Antimicrobial Resistance Knows No Boundaries
European Union officials and global health bodies have called for help for poorer countries as growing resistance to antibiotics threatens to become a ‘global health tragedy’ and jeopardises Sustainable Development Goals in some parts of the world.
Antimicrobial resistance (AMR) has risen by as much as two thirds in the last two decades, according to some studies, and is now responsible for an estimated 700,000 deaths annually worldwide.
But this is projected to rise to 10 million per year by 2050 and cost up to 100 trillion dollars unless governments ramp up efforts to tackle it.
The growing problem with AMR has been put down largely to inappropriate use of antibiotics for both humans and animals.
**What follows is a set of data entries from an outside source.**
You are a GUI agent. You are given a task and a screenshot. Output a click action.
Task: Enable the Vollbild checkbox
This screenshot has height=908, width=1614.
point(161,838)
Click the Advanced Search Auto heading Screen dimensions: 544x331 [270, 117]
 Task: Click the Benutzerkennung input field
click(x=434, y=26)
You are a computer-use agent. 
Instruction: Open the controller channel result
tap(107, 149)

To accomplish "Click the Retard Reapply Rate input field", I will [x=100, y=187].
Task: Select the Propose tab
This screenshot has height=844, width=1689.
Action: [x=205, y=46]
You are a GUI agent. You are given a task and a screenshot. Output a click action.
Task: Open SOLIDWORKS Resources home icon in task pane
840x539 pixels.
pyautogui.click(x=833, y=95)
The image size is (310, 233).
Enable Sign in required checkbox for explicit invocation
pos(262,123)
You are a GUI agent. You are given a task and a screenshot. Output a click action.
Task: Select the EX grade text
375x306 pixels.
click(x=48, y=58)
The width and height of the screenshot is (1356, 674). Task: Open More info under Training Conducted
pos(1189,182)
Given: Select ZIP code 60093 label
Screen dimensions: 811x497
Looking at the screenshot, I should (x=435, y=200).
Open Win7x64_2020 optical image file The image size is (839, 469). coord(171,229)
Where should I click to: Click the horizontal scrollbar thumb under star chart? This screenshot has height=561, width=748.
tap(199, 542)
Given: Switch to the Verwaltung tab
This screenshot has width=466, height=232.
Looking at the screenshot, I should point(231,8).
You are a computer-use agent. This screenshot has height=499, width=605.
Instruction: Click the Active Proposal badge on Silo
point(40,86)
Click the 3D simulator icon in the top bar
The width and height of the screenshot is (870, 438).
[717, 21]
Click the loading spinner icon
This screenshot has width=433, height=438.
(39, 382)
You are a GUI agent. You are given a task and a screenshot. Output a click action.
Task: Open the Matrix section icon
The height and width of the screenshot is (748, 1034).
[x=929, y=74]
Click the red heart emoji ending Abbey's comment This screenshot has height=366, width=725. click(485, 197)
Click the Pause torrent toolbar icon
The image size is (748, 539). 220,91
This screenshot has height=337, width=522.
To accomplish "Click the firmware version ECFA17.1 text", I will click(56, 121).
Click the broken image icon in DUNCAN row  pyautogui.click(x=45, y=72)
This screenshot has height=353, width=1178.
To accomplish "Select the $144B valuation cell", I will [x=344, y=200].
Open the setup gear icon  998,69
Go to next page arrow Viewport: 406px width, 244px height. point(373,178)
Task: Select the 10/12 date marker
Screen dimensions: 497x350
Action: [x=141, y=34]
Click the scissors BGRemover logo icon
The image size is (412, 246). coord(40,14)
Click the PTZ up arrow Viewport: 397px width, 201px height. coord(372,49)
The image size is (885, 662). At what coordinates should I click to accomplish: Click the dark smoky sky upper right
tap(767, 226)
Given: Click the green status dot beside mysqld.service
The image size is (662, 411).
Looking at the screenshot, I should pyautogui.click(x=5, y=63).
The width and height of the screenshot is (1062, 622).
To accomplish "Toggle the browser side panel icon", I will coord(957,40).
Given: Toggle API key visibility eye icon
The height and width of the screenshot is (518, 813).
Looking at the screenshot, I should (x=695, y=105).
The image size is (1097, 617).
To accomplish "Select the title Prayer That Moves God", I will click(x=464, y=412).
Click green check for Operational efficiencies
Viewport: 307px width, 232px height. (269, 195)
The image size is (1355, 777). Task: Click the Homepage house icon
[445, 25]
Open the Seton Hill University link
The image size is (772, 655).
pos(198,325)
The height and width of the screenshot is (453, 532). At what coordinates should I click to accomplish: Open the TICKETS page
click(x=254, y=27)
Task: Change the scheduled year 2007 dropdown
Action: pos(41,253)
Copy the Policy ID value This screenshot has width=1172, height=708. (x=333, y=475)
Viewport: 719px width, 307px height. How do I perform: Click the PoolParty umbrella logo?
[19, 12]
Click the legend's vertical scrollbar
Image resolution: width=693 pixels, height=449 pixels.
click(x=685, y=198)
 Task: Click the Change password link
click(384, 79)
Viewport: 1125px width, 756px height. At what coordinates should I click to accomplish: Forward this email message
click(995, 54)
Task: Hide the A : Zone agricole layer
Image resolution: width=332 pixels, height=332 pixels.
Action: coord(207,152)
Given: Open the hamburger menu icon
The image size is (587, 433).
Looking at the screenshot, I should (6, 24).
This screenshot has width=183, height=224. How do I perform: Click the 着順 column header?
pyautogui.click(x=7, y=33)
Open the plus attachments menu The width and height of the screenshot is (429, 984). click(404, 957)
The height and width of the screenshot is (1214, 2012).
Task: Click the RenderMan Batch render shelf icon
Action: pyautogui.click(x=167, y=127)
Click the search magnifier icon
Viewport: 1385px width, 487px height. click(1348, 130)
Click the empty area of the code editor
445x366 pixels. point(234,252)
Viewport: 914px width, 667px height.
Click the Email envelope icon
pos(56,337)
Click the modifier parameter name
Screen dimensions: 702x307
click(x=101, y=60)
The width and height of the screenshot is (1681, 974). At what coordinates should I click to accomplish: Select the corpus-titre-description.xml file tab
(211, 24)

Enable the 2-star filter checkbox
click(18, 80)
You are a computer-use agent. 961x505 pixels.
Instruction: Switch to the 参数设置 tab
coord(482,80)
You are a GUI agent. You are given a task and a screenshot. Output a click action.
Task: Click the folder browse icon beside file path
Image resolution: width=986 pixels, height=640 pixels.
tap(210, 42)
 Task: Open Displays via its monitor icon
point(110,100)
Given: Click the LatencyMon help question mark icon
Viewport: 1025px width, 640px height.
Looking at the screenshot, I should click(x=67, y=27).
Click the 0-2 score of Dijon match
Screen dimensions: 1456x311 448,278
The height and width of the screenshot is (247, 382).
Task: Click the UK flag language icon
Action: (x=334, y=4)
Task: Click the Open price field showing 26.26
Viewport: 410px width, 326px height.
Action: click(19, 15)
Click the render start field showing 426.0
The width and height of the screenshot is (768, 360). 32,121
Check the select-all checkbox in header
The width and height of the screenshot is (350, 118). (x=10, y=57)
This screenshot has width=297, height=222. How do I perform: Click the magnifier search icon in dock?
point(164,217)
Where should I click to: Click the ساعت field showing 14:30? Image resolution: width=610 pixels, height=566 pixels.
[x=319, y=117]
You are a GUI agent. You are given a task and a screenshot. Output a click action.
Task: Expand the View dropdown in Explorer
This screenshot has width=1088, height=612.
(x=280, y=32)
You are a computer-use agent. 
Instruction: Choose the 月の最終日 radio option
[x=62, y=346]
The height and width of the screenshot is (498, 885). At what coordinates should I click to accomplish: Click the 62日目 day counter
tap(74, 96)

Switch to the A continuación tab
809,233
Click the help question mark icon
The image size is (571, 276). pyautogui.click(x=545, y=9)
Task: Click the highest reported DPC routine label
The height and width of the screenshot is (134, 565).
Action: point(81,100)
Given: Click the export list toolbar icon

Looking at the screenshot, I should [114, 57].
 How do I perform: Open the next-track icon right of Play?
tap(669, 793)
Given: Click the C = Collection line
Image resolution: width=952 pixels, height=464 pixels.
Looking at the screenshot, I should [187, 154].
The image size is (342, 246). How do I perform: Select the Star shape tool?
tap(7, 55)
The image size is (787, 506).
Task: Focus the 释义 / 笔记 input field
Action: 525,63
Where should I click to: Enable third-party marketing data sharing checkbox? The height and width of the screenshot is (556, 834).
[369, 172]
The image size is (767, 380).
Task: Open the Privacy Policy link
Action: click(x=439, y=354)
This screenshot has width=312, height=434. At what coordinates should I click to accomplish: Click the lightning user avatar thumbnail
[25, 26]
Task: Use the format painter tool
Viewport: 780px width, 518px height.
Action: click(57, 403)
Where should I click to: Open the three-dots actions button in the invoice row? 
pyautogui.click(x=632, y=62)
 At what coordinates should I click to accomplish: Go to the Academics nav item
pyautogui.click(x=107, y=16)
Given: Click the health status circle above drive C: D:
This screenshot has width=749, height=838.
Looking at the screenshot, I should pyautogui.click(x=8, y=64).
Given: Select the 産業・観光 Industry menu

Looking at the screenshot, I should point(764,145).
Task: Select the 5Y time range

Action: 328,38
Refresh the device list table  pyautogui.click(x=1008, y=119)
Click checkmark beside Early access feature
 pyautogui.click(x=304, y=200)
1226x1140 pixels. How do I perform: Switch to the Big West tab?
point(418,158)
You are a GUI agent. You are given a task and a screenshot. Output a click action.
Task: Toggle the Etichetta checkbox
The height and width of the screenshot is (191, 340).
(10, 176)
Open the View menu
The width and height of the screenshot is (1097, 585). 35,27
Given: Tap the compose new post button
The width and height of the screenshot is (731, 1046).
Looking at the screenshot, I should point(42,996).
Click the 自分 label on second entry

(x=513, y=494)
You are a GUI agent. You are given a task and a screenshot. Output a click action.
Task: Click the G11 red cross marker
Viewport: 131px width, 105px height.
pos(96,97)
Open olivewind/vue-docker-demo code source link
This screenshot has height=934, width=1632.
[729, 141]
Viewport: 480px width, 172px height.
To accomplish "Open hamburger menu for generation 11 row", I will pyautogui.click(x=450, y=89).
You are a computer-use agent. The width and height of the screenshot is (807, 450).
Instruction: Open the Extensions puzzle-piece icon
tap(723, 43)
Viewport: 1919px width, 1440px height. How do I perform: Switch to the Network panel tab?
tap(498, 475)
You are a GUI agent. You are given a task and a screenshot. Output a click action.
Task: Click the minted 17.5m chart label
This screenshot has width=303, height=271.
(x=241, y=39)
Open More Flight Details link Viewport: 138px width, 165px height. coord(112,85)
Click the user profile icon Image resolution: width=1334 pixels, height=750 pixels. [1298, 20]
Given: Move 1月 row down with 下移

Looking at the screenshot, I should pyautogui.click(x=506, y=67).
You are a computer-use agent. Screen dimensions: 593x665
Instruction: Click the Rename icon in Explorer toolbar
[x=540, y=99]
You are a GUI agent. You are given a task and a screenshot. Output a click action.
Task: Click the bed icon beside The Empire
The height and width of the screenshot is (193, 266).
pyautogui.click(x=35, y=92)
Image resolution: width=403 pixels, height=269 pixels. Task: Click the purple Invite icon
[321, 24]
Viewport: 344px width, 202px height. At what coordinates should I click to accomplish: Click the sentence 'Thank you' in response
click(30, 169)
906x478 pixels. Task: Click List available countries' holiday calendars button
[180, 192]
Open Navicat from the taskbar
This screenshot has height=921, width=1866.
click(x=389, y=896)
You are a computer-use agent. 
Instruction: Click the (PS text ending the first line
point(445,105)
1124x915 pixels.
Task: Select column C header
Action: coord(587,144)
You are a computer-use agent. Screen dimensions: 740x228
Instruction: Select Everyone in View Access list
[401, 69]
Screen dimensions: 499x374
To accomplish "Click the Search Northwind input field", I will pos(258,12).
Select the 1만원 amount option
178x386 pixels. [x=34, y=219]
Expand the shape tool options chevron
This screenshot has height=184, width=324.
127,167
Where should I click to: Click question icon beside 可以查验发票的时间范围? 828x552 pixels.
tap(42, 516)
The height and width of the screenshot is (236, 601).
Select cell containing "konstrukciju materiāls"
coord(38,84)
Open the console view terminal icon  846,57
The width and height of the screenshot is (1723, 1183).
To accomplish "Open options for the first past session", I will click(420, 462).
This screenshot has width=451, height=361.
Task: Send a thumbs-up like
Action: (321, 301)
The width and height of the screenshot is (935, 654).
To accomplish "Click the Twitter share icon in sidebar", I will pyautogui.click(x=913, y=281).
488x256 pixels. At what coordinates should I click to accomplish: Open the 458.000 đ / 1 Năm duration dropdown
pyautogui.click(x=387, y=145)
As antibiotics have been used more widely and more frequently in both humans and animals, bacteria have built up resistance to them, rendering them effectively useless in some cases. Doctors say this would make routine operations more dangerous and certain medical treatments, such as for some cancers, would disappear completely.
When antibiotic resistance emerges in one place it also quickly spreads to other locations, meaning it must be tackled on a global scale.
While all World Health Organization (WHO) member states signed up to a multi-sectoral Global Action Plan on AMR in 2015, progress on its implementation has been mixed.
Some countries, notably in Europe, have made good progress, in other parts of the world things have moved much more slowly, if at all, raising fears that in poorer countries the problem is worsening and SDGs may not be reached.